How We Launched Our Production Company

Got a question from a friend on Twitter, Sean Duran (on Twitter as @esotericsean.) He and a small team of filmmakers run Take Zer0, Take Zero Productions, and We Heart Short Films.

Question-Paper-Clip_med.jpg

How did you get started in building up your own production company? We’ve been at this for about 5 years now and it just seems like we’re headed nowhere. Is it easier to just go out and work for other studios and work your way up? Is it worth it starting your own company? Our passion is short films and we hope to eventually evolve into doing features. We quit our day jobs and are now attempting to shoot actor demo reels and music videos, but it’s tough.

Sean, these are questions all aspiring producers and filmmakers ask. Let’s take your question a part at a time. In this post, we’ll cover how we started our production company.

In part two (coming soon) we’ll discuss how you can increase your odds of moving from short films to features. Be sure to follow us on Twitter or subscribe to Joke and Biagio so you don’t miss it.

How We Started

As we talked about in one of our first posts, it was seven years ago, in our tiny shoebox apartment, that we just decided to “do it”…whatever that meant!

In our mind, that entailed putting our money where our mouth was, and producing our own TV pilots and films from scratch.

As our friends will tell you, we became recluses. We took various day jobs, but worked on our own projects seven days a week. Every spare second we wrote scripts, produced indie films, and shot reality TV pilots. If we went out and socialized, it was never more than once a month. Seriously.

Every penny we made went towards gear. A camera. An editing system. A deck. A wireless mic. We built slowly.

Like you, we shot and edited actors’ demo reels to help pay the bills. We took on the occasional local commercial, wedding video, and any other job that let us sharpen our producing skills.

When we weren’t working for others, we were working for ourselves,

As fate had it, our reality TV career took off first, and we ran with that, knowing that we’d eventually segue back into scripted projects as well.

Start Your Own Production Company or Work for Someone Else?

When starting out, it’s a tough decision. There’s success stories on either side of the fence. Working for people in the industry will never hurt you, and working your way up is a nice, steady way to break in to the biz. We’d say more people earn success this way than any other.

Not us. We actually went the route of starting our own company first. It wasn’t easy. We produced entire TV pilots, feature films, and documentaries from scratch. Managed to bang down a few doors. Everyone loved our work. Only one problem…no one knew what the heck to do with us!

Without a single “real” industry producing credit, our resume was thinner than that of most production assistants (one step above interns.)

Producers, industry people, and agents responded positively to our tapes, but since the two of us produced nearly every aspect of our work, no one could get a reference on us.

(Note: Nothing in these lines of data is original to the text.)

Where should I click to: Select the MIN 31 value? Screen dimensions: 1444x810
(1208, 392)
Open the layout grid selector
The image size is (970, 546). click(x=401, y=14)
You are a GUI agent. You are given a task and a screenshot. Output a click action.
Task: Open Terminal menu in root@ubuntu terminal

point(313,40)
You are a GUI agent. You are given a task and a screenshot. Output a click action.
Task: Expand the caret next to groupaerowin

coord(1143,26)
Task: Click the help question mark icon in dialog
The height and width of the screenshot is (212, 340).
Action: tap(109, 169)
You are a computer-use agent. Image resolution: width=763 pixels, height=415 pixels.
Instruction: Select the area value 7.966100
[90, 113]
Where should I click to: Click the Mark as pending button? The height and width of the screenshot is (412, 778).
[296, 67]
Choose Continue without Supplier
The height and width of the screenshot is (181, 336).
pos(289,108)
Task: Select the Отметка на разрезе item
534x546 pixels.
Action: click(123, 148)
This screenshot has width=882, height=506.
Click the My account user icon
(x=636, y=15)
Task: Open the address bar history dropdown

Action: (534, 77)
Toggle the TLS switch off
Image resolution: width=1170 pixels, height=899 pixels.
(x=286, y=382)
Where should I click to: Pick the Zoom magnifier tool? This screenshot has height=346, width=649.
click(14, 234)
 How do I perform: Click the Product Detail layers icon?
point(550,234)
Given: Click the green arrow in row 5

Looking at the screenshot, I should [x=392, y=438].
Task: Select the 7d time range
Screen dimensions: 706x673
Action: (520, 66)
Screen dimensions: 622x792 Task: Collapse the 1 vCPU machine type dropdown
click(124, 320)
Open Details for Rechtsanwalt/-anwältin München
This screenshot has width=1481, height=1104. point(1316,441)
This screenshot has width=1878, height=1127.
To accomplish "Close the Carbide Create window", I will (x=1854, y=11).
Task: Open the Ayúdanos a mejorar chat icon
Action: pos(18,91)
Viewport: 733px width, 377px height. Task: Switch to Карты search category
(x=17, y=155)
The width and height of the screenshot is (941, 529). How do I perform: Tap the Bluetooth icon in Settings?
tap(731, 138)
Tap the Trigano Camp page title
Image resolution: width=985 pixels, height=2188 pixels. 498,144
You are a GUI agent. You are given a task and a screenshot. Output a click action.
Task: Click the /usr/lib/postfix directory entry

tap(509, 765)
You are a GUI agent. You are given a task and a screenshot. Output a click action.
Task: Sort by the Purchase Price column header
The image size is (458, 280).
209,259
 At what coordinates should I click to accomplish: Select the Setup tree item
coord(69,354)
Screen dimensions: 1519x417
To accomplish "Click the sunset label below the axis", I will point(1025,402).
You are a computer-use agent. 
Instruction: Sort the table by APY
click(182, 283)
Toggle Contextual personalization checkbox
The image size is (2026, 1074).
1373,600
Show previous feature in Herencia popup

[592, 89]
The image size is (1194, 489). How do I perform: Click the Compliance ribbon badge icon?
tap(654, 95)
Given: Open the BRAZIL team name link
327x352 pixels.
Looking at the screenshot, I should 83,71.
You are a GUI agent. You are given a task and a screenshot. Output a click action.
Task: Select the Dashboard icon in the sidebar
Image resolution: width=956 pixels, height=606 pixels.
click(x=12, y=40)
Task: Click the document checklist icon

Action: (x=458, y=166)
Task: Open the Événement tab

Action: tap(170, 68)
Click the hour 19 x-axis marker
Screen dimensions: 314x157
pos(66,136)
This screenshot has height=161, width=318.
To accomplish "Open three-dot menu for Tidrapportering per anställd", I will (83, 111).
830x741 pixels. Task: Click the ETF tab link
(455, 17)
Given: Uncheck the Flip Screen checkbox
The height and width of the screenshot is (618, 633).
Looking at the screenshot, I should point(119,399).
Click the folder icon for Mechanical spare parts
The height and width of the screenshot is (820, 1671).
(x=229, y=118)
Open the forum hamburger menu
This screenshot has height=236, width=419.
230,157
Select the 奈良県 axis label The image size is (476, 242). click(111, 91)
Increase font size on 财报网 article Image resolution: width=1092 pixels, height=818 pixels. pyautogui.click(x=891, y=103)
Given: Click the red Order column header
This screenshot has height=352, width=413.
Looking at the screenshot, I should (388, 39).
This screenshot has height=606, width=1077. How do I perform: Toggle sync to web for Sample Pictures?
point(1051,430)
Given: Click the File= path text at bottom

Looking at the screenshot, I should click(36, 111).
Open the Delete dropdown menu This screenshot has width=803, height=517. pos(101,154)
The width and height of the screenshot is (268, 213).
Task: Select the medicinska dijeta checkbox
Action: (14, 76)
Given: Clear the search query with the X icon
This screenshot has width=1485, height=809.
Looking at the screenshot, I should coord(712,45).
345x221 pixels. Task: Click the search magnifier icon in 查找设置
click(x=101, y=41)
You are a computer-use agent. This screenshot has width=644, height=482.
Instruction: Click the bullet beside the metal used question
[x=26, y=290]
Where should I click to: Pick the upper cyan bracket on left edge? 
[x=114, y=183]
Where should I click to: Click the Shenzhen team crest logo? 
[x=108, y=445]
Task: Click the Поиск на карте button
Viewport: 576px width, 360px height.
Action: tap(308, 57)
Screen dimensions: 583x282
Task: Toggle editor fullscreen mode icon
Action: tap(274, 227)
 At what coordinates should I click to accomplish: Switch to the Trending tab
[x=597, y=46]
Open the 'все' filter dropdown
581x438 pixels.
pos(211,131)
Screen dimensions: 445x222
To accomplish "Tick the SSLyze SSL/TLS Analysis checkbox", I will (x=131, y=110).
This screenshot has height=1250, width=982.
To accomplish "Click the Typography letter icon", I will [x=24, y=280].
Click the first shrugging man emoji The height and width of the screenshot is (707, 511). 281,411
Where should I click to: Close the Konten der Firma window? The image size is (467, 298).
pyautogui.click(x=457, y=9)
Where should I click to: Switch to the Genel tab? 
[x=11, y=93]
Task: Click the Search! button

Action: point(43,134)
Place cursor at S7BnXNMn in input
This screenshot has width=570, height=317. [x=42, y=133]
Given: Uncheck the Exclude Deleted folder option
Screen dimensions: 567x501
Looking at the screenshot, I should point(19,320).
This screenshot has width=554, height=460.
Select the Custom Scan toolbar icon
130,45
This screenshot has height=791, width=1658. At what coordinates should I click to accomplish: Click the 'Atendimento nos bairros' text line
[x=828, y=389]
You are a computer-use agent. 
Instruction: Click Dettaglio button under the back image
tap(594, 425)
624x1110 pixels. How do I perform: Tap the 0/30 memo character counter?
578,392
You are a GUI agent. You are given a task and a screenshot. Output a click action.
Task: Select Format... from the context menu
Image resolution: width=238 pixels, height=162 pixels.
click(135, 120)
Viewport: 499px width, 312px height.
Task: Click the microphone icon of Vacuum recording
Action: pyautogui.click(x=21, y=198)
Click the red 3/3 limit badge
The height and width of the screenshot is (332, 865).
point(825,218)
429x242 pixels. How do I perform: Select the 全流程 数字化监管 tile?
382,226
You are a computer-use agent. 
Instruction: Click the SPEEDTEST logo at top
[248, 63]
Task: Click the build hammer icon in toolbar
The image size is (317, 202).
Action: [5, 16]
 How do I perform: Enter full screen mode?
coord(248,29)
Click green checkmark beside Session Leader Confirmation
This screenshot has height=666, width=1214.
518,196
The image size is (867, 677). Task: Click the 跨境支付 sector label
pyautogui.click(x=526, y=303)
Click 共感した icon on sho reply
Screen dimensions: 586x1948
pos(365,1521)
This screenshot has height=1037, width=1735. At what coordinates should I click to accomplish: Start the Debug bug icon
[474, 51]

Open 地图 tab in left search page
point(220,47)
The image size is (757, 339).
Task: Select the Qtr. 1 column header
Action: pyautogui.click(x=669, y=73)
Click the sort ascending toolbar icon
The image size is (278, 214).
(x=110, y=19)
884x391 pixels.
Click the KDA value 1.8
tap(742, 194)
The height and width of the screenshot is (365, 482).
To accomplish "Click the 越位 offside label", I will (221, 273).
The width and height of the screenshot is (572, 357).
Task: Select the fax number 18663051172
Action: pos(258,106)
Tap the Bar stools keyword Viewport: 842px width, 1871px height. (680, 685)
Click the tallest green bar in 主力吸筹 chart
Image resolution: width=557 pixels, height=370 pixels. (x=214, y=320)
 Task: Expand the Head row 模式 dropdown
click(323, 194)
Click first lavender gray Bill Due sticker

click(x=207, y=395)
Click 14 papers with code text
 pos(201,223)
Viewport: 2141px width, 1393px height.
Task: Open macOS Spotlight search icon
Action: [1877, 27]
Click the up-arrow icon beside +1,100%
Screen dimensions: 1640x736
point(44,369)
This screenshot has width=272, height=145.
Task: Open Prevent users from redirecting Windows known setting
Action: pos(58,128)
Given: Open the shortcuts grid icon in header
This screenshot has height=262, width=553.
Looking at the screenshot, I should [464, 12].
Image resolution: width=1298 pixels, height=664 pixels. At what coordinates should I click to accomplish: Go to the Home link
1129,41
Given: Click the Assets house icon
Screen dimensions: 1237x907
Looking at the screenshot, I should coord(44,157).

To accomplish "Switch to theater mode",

Think about it…who could they call to find out the truth about how we performed on set. Just us!

Of course, we said, “We’re great!” But before a studio or network would put their neck on the line for us, they wanted someone else to verify we were as good as we claimed, and had to skills to take an entire production from start to finish.

We Needed Street Cred

At that point, we DID go to work for other production companies. Showing the pilots and presentation tapes we’d created as samples of our work, production companies agreed to hire us to create pitch tapes for them. The deal was that if one of the tapes we created sold to a network, we’d produce on it.

Eventually that happened, and we became Producer/Directors. This allowed us to jump into the producing game at a very high level and on our own terms. Going that route was a huge risk, but in our case, it paid off.

Becoming a Real Production Company

From there, we built our reputation with networks as hands-on producers. We proved we weren’t afraid to get our hands dirty. Since we’d produced all of our own projects for no money, we had a bag of tricks that let us stretch budgets as well. That helped a lot.

Over time, we earned a good enough name that networks began to trust us to produce and deliver television series on our own. That’s where we are now, a full fledged production company with offices in Universal City.

Which Path Should You Take?

You have to decide for yourself. Working for other companies from the get-go may be safer. It might even get you to the top in about the same time it took us.

The route we took was risky and there was nothing easy about it. We could’ve ended up with a bunch of home-made TV shows no one ever watched.

If we had it to do over, though, we wouldn’t change a thing. After all, if you won’t take a risk on yourself, why should anyone else?